** WORKING DATA follows **

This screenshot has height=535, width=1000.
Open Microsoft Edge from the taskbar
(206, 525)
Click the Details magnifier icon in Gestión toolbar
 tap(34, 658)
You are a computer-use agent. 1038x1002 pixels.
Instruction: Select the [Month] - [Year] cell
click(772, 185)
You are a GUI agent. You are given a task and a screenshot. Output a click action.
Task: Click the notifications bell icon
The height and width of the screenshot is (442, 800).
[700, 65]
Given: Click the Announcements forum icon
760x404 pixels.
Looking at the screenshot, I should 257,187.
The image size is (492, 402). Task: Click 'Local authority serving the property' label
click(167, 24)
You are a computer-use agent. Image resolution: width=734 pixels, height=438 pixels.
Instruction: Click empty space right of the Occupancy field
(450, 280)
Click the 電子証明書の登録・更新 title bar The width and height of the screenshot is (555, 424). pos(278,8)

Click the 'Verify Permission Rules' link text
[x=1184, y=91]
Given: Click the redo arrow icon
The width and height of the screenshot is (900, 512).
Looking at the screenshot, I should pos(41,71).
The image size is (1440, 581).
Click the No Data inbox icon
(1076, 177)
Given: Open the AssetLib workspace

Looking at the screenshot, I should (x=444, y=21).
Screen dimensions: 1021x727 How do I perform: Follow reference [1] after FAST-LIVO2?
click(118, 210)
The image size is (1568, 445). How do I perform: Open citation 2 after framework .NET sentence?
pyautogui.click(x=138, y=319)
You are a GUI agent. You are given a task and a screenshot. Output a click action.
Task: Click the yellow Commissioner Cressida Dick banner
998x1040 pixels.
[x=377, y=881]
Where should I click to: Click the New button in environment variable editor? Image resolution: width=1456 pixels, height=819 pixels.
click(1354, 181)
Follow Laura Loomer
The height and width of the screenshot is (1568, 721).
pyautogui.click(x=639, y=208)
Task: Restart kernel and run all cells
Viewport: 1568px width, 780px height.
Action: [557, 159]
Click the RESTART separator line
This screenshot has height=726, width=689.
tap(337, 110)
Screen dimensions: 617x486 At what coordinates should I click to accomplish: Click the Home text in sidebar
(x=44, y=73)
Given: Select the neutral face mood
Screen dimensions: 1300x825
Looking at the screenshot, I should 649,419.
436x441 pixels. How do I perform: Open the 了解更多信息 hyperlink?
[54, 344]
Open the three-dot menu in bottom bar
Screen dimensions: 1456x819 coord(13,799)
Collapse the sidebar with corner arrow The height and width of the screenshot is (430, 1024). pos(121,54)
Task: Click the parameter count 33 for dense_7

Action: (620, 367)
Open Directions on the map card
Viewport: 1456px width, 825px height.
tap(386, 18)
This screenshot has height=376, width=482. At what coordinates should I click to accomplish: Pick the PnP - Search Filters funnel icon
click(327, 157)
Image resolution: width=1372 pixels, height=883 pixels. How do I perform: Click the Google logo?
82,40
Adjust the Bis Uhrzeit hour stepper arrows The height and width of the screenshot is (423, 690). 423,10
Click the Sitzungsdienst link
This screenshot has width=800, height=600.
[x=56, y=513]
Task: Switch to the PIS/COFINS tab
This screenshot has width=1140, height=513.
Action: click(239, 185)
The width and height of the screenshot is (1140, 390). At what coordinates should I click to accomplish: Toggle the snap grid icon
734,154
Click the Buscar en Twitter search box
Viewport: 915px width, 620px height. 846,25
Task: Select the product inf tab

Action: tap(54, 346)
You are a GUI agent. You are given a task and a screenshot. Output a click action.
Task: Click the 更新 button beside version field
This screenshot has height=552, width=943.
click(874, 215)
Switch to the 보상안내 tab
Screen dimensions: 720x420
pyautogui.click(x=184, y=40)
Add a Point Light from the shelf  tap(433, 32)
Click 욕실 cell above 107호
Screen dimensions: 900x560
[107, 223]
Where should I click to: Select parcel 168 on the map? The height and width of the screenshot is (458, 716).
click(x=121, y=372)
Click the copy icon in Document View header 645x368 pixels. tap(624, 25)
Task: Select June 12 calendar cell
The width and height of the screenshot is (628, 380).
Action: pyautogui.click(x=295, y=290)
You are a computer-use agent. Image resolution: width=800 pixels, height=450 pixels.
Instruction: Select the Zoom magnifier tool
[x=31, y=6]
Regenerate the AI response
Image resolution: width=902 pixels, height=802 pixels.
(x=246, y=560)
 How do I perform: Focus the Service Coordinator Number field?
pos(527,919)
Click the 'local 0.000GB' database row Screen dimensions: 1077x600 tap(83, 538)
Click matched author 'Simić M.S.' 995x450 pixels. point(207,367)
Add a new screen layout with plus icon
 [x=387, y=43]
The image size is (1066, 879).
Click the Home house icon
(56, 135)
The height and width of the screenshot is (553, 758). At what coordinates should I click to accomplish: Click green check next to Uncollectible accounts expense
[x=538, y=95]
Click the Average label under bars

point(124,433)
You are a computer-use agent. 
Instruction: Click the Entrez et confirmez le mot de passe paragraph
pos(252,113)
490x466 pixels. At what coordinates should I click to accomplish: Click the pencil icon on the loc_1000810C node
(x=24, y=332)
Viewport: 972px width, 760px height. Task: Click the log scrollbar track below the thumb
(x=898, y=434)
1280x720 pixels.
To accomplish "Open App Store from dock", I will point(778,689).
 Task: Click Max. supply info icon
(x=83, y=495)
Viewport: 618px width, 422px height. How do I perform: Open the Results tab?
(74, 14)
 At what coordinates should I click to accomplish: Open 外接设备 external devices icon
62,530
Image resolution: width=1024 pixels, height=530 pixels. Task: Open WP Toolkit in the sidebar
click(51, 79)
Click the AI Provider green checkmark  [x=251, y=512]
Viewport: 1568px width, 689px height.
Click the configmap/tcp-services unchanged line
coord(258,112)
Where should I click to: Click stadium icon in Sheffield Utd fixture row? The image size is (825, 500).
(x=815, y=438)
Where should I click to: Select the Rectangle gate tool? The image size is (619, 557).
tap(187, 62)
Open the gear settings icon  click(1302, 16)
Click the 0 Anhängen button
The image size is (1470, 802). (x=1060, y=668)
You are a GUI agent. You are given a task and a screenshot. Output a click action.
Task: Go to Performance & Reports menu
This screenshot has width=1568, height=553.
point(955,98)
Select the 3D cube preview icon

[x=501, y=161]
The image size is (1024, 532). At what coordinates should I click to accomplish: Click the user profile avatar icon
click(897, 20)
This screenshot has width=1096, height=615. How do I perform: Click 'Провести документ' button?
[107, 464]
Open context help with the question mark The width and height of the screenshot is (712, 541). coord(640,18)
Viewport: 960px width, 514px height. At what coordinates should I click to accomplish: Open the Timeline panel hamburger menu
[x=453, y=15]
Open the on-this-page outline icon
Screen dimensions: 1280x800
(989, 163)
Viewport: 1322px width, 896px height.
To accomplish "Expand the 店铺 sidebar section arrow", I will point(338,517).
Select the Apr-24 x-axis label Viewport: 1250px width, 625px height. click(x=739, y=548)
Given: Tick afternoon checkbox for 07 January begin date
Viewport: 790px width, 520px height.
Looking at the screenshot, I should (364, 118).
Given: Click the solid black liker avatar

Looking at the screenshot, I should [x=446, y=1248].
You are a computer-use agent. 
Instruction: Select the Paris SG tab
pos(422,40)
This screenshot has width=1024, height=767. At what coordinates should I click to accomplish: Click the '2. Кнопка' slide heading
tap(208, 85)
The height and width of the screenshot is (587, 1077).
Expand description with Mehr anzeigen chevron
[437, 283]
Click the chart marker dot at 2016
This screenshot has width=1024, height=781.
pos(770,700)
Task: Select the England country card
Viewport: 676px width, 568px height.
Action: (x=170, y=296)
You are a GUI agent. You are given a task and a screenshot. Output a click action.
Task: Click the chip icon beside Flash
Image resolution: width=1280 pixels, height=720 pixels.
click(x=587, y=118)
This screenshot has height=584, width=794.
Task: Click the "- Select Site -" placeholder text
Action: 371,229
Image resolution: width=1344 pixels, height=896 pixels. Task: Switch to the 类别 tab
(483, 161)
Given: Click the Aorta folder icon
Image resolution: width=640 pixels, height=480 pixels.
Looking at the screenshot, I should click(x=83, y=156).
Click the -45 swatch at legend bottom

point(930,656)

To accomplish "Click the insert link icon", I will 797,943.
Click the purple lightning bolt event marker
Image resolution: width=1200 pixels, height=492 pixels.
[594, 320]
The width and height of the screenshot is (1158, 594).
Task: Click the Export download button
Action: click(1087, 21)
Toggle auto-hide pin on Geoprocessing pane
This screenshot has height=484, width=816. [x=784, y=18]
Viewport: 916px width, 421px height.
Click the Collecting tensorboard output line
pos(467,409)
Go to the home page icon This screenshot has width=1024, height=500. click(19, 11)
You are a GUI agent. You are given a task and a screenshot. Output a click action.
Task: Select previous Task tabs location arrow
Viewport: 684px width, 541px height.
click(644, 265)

** End of WORKING DATA **

EXERCISE —
Output only the lines running from the line with "Toggle auto-hide pin on Geoprocessing pane" through the final line of the data, inclusive.

SOLUTION TO THIS PROBLEM —
Toggle auto-hide pin on Geoprocessing pane
This screenshot has height=484, width=816. [x=784, y=18]
Viewport: 916px width, 421px height.
Click the Collecting tensorboard output line
pos(467,409)
Go to the home page icon This screenshot has width=1024, height=500. click(19, 11)
You are a GUI agent. You are given a task and a screenshot. Output a click action.
Task: Select previous Task tabs location arrow
Viewport: 684px width, 541px height.
click(644, 265)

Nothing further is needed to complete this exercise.